## What the task requires
Print the lines that run from the line with "La Courneuve (155, 1116)" to the line with "Portail de saisie GeoNat'îdF (618, 1177)", keeping both end lines, exactly as they appear in the entries below, and nothing else.

Collected data entries

- Opening Delimiter -

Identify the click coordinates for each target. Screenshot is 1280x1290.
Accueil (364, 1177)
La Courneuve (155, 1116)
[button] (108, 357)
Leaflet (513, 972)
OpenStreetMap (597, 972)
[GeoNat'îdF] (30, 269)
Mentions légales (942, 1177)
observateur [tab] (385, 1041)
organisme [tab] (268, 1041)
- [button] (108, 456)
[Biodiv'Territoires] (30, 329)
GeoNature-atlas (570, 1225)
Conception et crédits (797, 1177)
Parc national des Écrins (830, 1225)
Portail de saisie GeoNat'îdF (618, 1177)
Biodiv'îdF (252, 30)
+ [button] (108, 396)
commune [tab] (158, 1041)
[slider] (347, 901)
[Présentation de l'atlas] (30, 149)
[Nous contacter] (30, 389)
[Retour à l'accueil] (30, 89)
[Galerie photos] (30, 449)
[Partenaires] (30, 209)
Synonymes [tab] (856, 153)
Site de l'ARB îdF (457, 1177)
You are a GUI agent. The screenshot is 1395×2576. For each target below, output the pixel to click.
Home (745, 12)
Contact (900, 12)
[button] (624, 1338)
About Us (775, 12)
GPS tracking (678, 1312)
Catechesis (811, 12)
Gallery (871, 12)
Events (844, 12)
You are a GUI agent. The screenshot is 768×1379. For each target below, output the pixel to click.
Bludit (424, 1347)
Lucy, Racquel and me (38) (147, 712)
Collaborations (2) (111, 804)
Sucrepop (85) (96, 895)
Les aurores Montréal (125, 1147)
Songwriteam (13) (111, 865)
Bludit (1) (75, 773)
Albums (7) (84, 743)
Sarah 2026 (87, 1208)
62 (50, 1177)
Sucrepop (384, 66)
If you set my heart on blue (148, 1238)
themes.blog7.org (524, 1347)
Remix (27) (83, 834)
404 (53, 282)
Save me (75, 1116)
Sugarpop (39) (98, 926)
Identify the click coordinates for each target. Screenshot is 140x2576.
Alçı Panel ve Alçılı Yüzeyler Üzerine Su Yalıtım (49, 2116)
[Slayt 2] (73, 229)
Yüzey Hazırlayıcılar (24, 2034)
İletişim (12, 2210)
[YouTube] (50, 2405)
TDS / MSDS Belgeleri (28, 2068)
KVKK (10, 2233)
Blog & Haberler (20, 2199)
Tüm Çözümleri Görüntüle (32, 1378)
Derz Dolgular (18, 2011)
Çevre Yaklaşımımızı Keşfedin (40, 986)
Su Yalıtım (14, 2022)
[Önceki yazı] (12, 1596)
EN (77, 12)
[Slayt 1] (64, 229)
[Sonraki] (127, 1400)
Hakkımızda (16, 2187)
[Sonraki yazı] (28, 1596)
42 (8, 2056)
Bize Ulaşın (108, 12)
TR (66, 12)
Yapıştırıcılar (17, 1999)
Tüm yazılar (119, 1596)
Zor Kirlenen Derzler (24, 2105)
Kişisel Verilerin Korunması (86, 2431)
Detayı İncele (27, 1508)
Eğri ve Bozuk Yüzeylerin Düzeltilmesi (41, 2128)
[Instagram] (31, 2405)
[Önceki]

- Closing Delimiter -

## Answer section
La Courneuve (155, 1116)
[button] (108, 357)
Leaflet (513, 972)
OpenStreetMap (597, 972)
[GeoNat'îdF] (30, 269)
Mentions légales (942, 1177)
observateur [tab] (385, 1041)
organisme [tab] (268, 1041)
- [button] (108, 456)
[Biodiv'Territoires] (30, 329)
GeoNature-atlas (570, 1225)
Conception et crédits (797, 1177)
Parc national des Écrins (830, 1225)
Portail de saisie GeoNat'îdF (618, 1177)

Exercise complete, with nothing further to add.